Tom Perez, Chair, Democratic National Committee:
“While our nation is gripped by not one, not two, but three different crises, we have a president who simply wants to distract. He’d rather be the tweeter in chief than the problem solver in chief. […] He promised relief to working families and small business owners like you. That turned out to be another broken promise. A May survey showed that only a third of Georgia’s small businesses that applied for PPP loans said they received the money. And minority-owned businesses have been even less likely to get what they need. […] The only thing more staggering than these numbers is the incompetence that caused them. None of this was inevitable. It didn’t have to be this way. If the president would’ve paid attention in December and January and February […] he could’ve so mitigated the damage, but he did virtually nothing to stop it.”

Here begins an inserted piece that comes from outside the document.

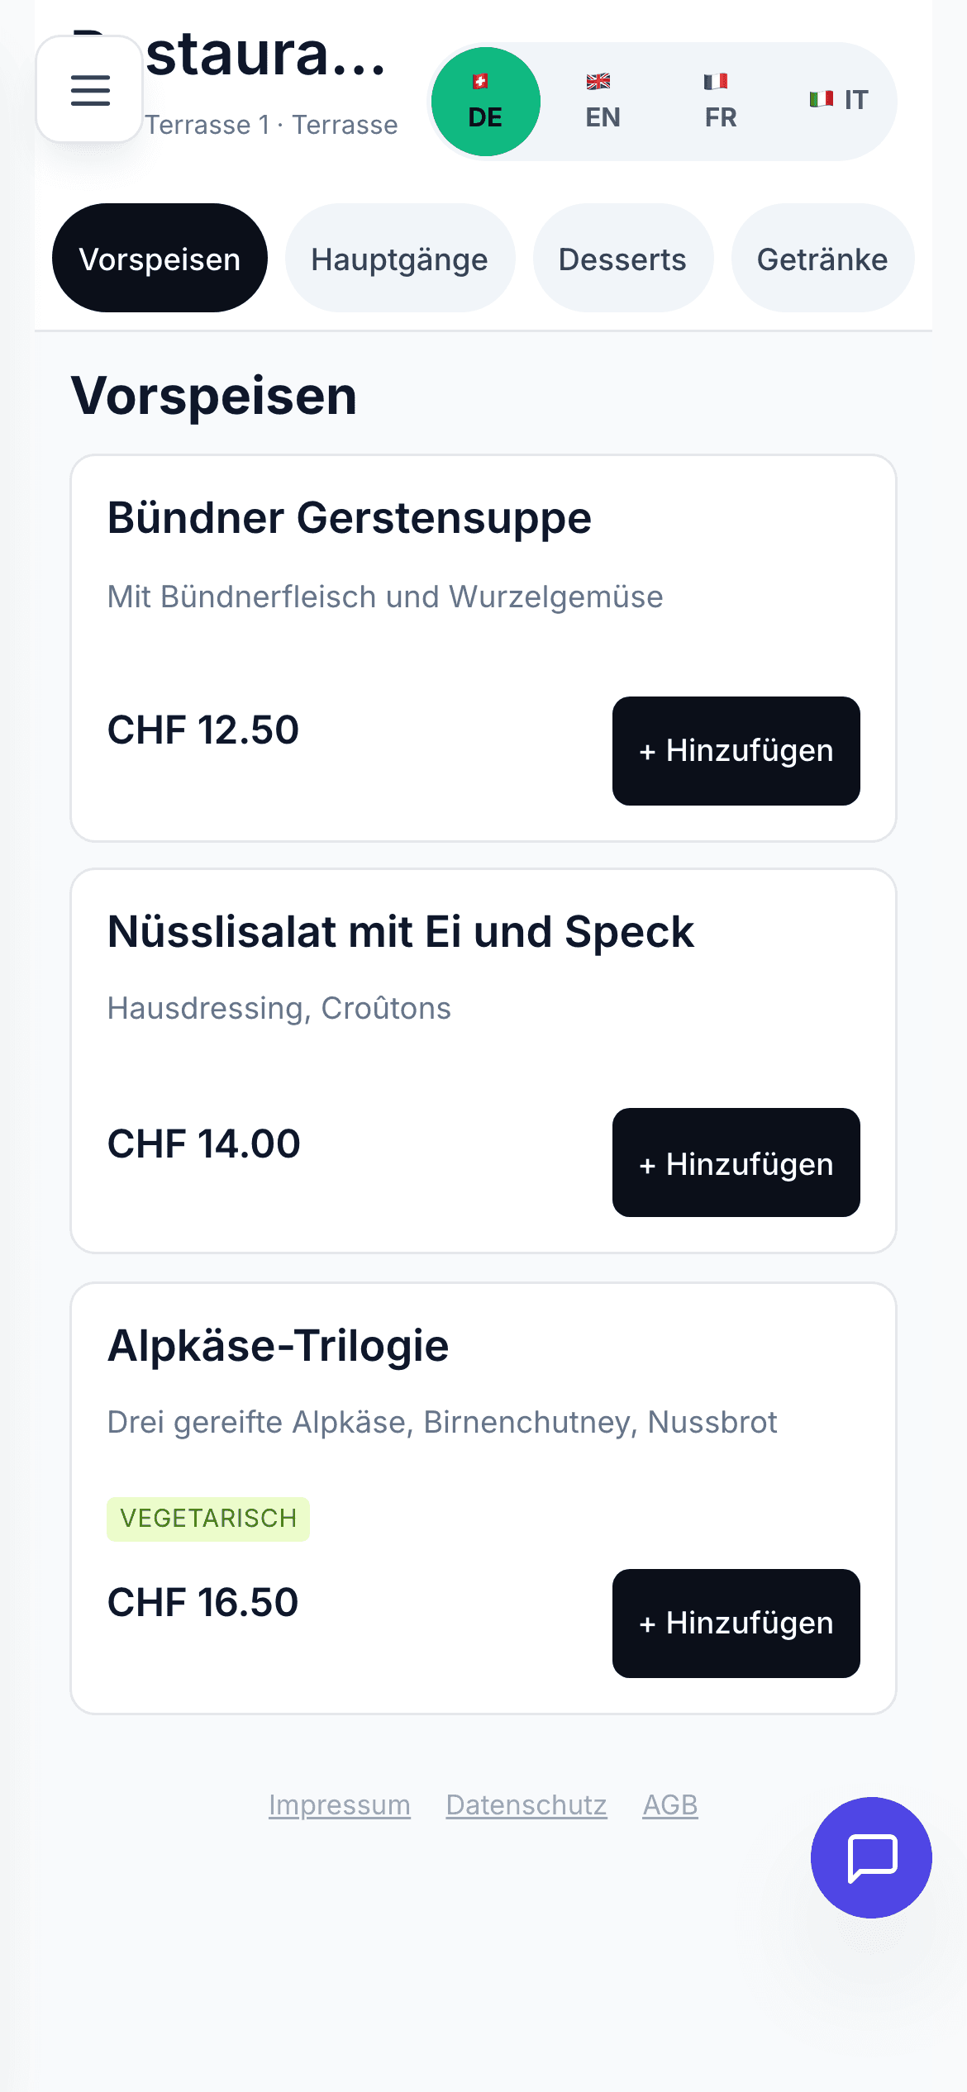Click the VEGETARISCH tag on Alpkäse-Trilogie

coord(208,1519)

Andrew Lachman, DNC Small Business Chair
“More than anything else, what government can do to help small businesses in these times is listen to the scientists, do what’s best for the public health and support small businesses through these difficult times. […] This administration and the state of Georgia failed on both of those cases. They didn’t listen to the science, they pretended that if they shut their eyes that this pandemic would go away. […] They fell short and they didn’t live up to that side of their contract, either.”
Jeanette Flores-Katz, Owner of Buenos Dias Cafe, Atlanta
“We are looking for a leader who actually can take us out of this hole. My husband has been working 100 hours on a computer applying for the PPP. We finally got it at the second round. We didn’t get it at the first round, so it was very scary to know that we are not going to be able to support ourselves nor our employees. Also, the uncertainty that we don’t know what is going to happen. […] So, what happens if we cannot pay them? What happens if this continues and it doesn’t change? Those are the things that worry us.
Mary Blackmon Campbell, Owner of a Kid to Kid franchise, Buford
“When the crisis happened and I shut down, I was going into the most profitable time of the first six months of my year. […] My business that normally does about a million dollars a year, […] I’m actually looking at a quarter of a million dollar drop in revenue this year. […] When I decided to close my store, which I did about two and a half weeks before the governor issued the shelter in place, I set two rules for myself, two things that I had as a guiding principle — none of my team was going to get sick and none of my team was going to lose their job. […] I feel confident that nobody will get sick […] However, I am not very confident about being able to keep everybody employed. […] People shouldn’t have to choose closure in a pandemic and a crisis.”
Lisa Bobb, Owner of Squash Blossom Boutique, Decatur
“I did receive PPP funds in the second round, and it just plain and simple wasn’t enough. […] It’s really uncharted territory. It’s really unsettling. I just hope that I’m making the right decisions day by day, and I hope that the economy can come back to the extent that my customers will come back and shop and I can try and reclaim some of those lost dollars.”